So many events are now being cancelled, here and overseas... and I feel really bad for those who have their event cancelled at the last minute, particularly if they have already spent a lot of money to get to it, or can't get refunds if they aren't yet there.

It's such a difficult decision, closing down social events, businesses, recreational places and schools/universities for up to several weeks, as no one wants to be the politician or CEO who was in charge during a virus cluster, so are taking early preventative measures... but it's not going to kill of the virus, as I think it's only just going to delay the inevitable.
This is a flu-like virus, so it isn't going to ever go away, unless you have every human on the planet avoid contact with every other human for about 3-4 weeks. It will be like measles - even if there is a vaccine developed (which is at least 6 months away), not everyone will get the vaccine, so the virus will continue to exist... until most people catch it or get vaccinated.

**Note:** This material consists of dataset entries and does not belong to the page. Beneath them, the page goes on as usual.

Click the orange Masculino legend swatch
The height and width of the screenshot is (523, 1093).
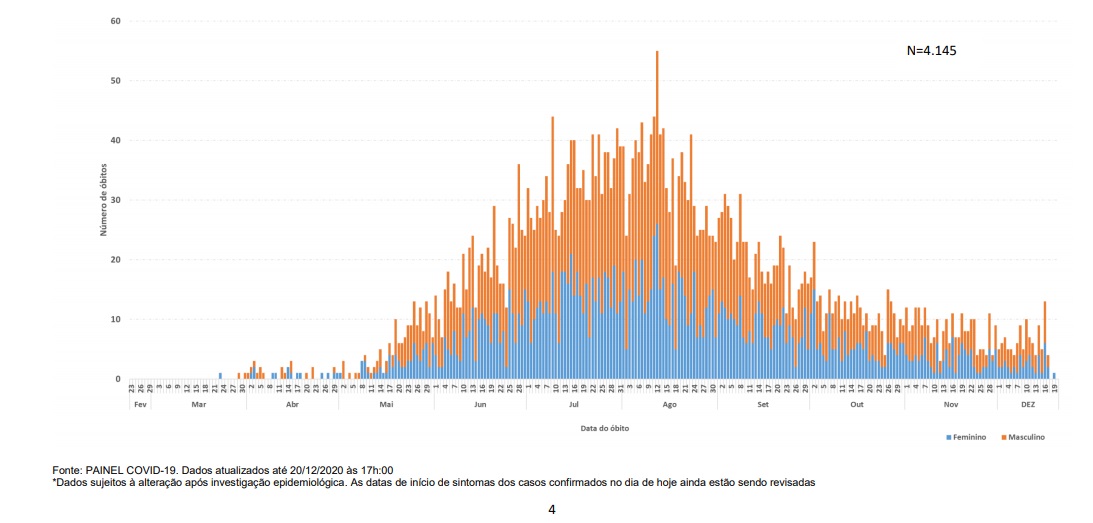tap(1004, 437)
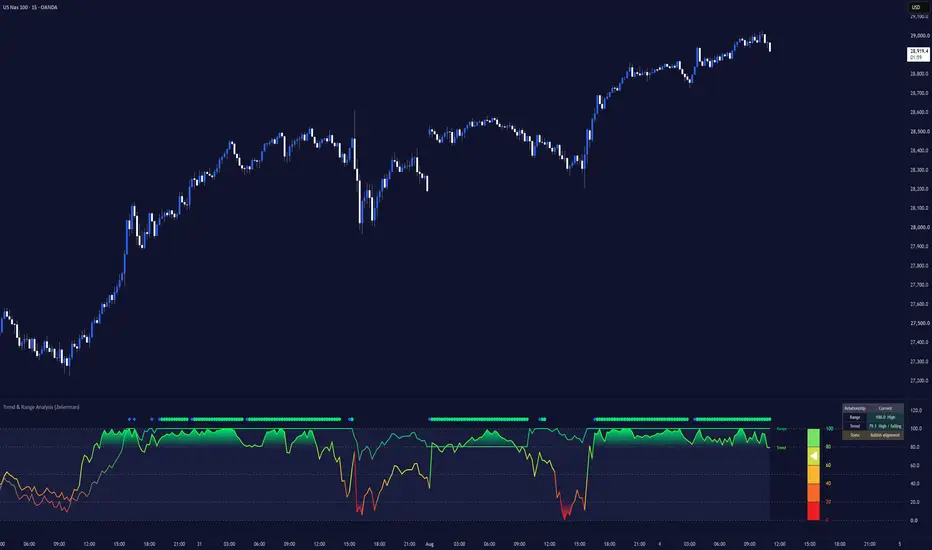Screen dimensions: 932x550
Task: Click the green top segment of gauge
Action: [x=813, y=438]
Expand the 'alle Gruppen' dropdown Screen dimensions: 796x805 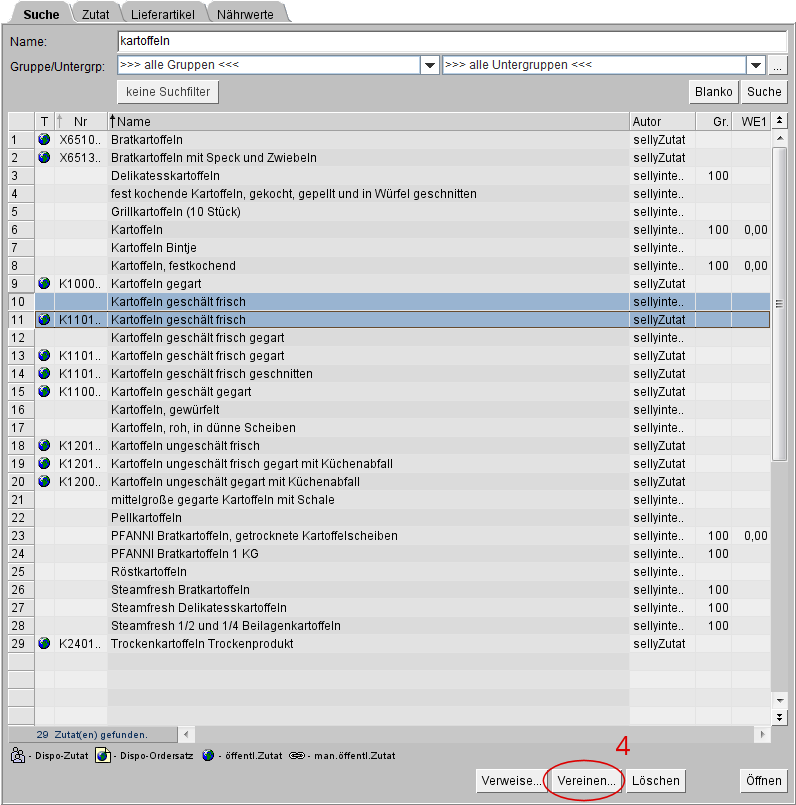pos(429,66)
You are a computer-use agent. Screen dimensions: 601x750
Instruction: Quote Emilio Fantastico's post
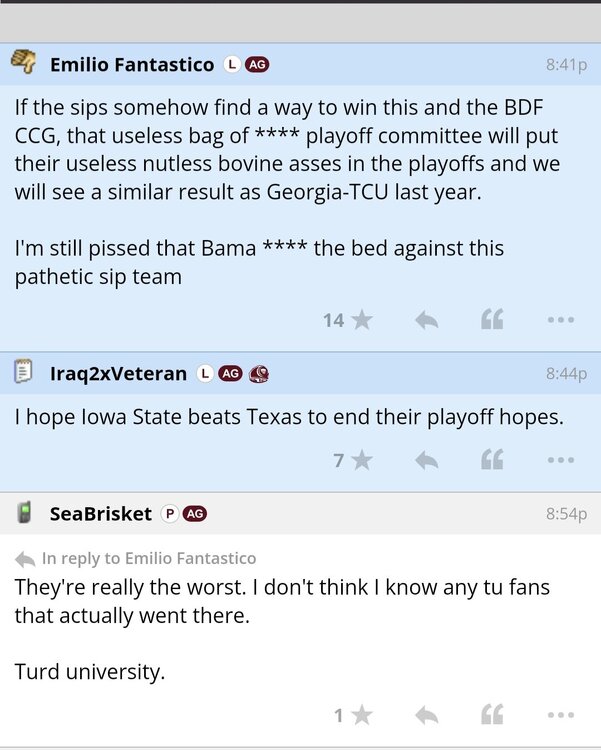pos(492,320)
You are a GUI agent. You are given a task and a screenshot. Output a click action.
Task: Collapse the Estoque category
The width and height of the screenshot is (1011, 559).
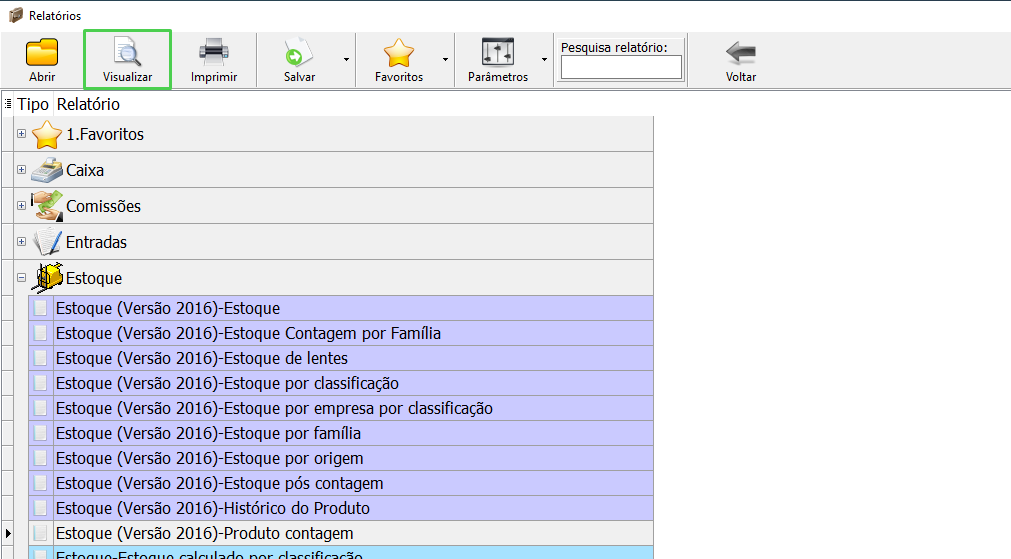point(21,278)
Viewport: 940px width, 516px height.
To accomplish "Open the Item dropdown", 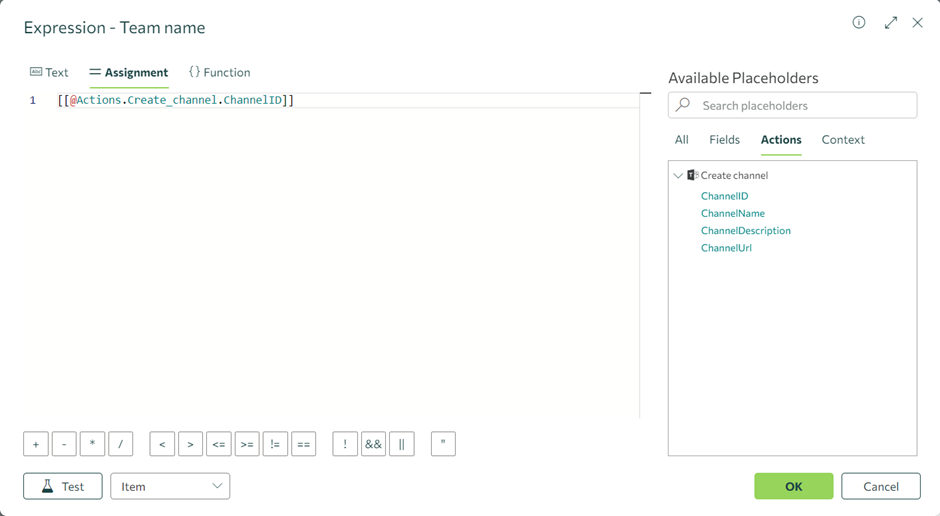I will click(x=170, y=486).
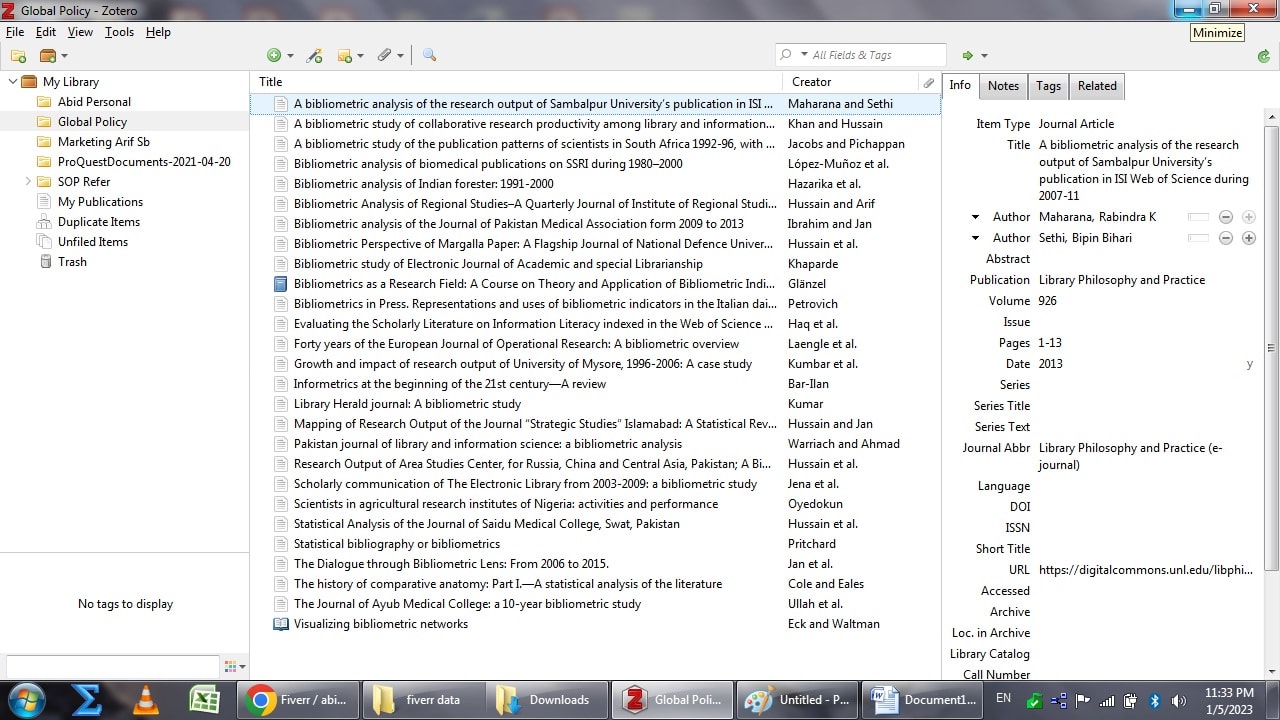This screenshot has height=720, width=1280.
Task: Click the Add Item by Identifier wand icon
Action: [x=315, y=55]
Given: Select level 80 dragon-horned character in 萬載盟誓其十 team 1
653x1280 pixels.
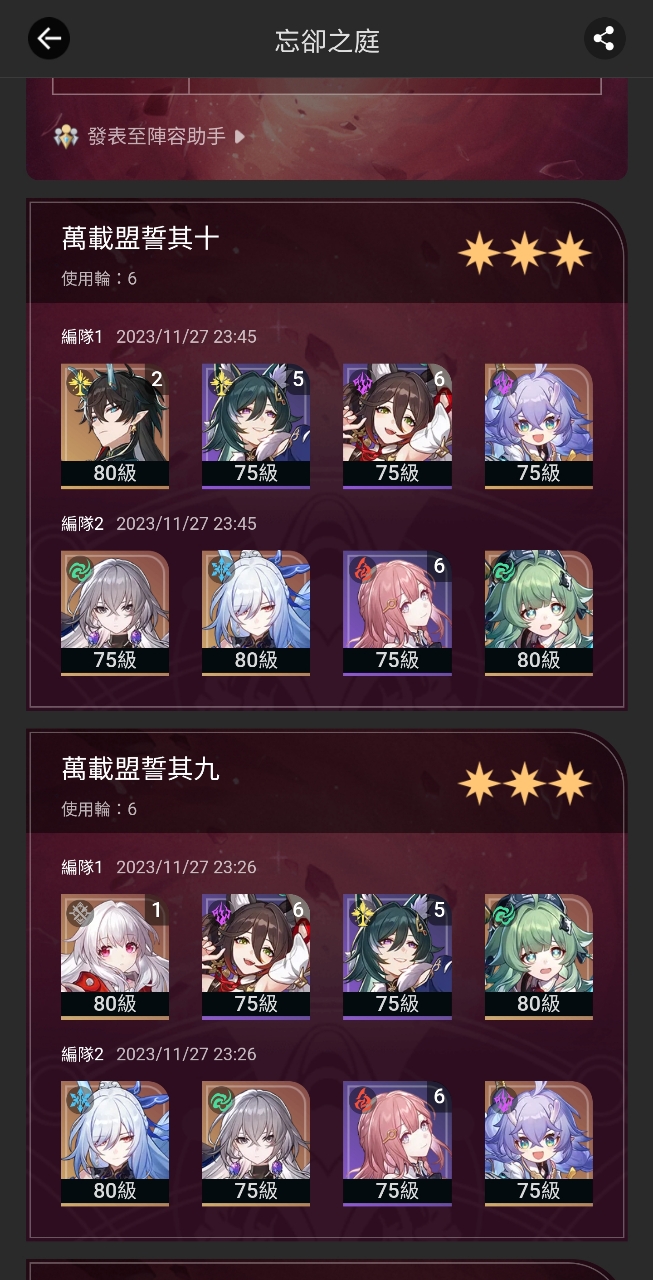Looking at the screenshot, I should click(115, 426).
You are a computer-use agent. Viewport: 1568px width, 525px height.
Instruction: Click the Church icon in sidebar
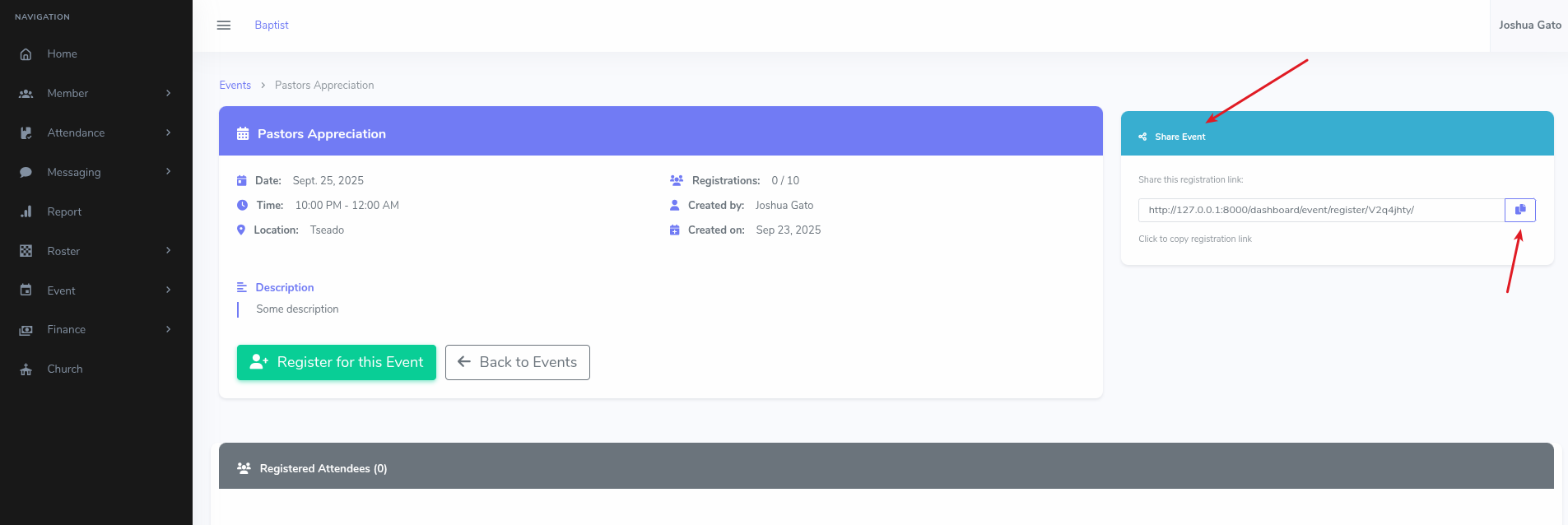tap(26, 369)
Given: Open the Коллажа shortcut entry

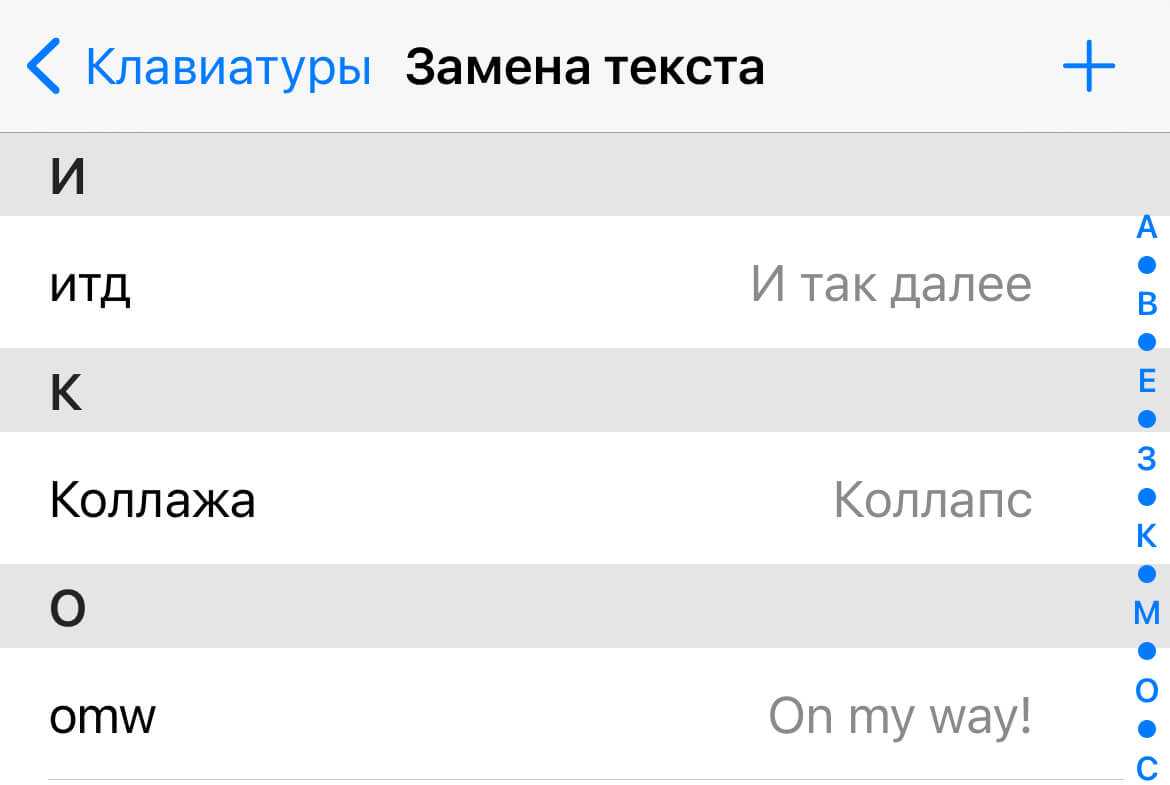Looking at the screenshot, I should 152,499.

Basically what I'm saying, is that I think closing down everything now while the infection numbers are quite low, might look to be the right thing to do if this was a short-lived, low contamination virus like SARS, but COVID-19 is a lot more contagious, and it sounds like it is very contagious for the 2-3 days before you have any symptoms or a fever (for those temperature scanning devices). As such, I think the people making the decision to close down everything now, are going to have a much tougher decision in a few weeks time to not be the first to re-open when the virus is still popping up in new cities and countries around the world. This is because it's spread now will be a lot slower, but it won't kill it off globally, so infection rates will go back up when people make the difficult decision to re-open things, just to keep the country going.
I mean, how long can schools, businesses, themeparks, sporting events, etc, stay closed for? And how long can countries have travel bans in place for? This virus isn't going to disappear off the planet in the next 2 weeks... or even 2 months... because it is still only in a very small number of places (even in Australia it hasn't hit plague proportions yet), so how are they going to decide when to re-open things if the virus still exists? Even if it suddenly drops down to being just a few cases in one country and everything is opened back up again, we will be back at this point two months later, because that's what it was like just two months ago when the first cases appeared outside of Wuhan. All this is just after 2-3 months of virus spreading... how is it going to disappear in just a few weeks for these events, schools and businesses to say it is "safe to re-open"... but how many can survive more than a few weeks being closed? (and more importantly, how many countries will see total collapse of their society if most of their economy is shut down for a month or two... or more - considering our economy is said to be one of the best of the developed world despite no budget surplus or trade surplus for most of the last 20 years, how are countries with worse credit ratings going to afford this)

Maybe slowing down it's spread could even be a bad thing for society and the economy, as it won't stop spreading until most people have caught it (to have the anti-bodies in their system or they died from it), or a vaccine is created (which will also take several months to develop and administer)... all of which I can't see happening until at least this time next year. Can we as a society survive with most things being closed for several months, knowing that if they re-open while the virus still exists somewhere in the world, no matter how much it disappears within our country, the contamination rates will just go back up again.

And what if it behaves like the flu virus and mutates from time to time, requiring constant vaccines every year and never being eradicated. We would then just have to live as a society with new flu-like viruses that get spread around like the flu, but have a higher mortality rate (quite a few people die of the flu each year too, but the percentage isn't as high as the corona virus).